+++ Document text

One of the things I find most depressing about the state of the world today is the hyper-partisan nature of everything. The lack of nuance and shades of grey. The “With us or against us” nature of discourse on the interewebz.

And the sphere in which it seems to be worst, even more than our febrile politics, is in sport. It’s not enough to like a team or sportsperson; you have to hate the opposition and believe that any loss or bad performance is down to some sort of awful conspiracy.

On Saturday night two undefeated big beasts, Tyson Fury and Deontay Wilder, will fight and the winner will be both the Lineal and WBC champ. Then sometime next year the winner will fight Anthony Joshua and for the first time in a generation will have an undisputed heavyweight champion of the world.

It seems for many people you have to decide which one of these you support, and the other two are de-facto bums, charlatans and chancers. This is the law of the internet.

Personally though I like all three, in different ways, and not unreservedly, both in and out of the ring. I think it is a fascinating era for heavyweight boxing and I’m enjoying it. For me, what is best is I really don’t know what is going to happen. They are all so very different and well matched.

For our competitors on Saturday one of the things that makes the bout so interesting and compelling is the number of question marks about both of them.

First up the defending champ Deontay Wilder. Wilder is such fun to watch; in great bit of nominative determinism he really is “wild”. I think it is fair to say the least skilled of the top guys, though by no means the utterly crude brawler he is sometimes portrayed as. Wilder was after all an Olympian who won Bronze at Heavyweight in Bejing in 2008 (though both the Heavys and the Super heavy’s probably a poor vintage; the only other notable pro from 2008 is David Price).

++++++

What you are asked to do. Please revise everything in the boxing piece from "It seems for" down to "of the internet.", putting "frauds" in place of "charlatans". The listing has nothing to do with the boxing piece.

+++ Supplied data

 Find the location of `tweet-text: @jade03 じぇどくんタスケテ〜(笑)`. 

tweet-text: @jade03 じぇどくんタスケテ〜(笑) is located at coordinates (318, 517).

++++++

Response for this exercise.
It seems for many people you have to decide which one of these you support, and the other two are de-facto bums, frauds and chancers. This is the law of the internet.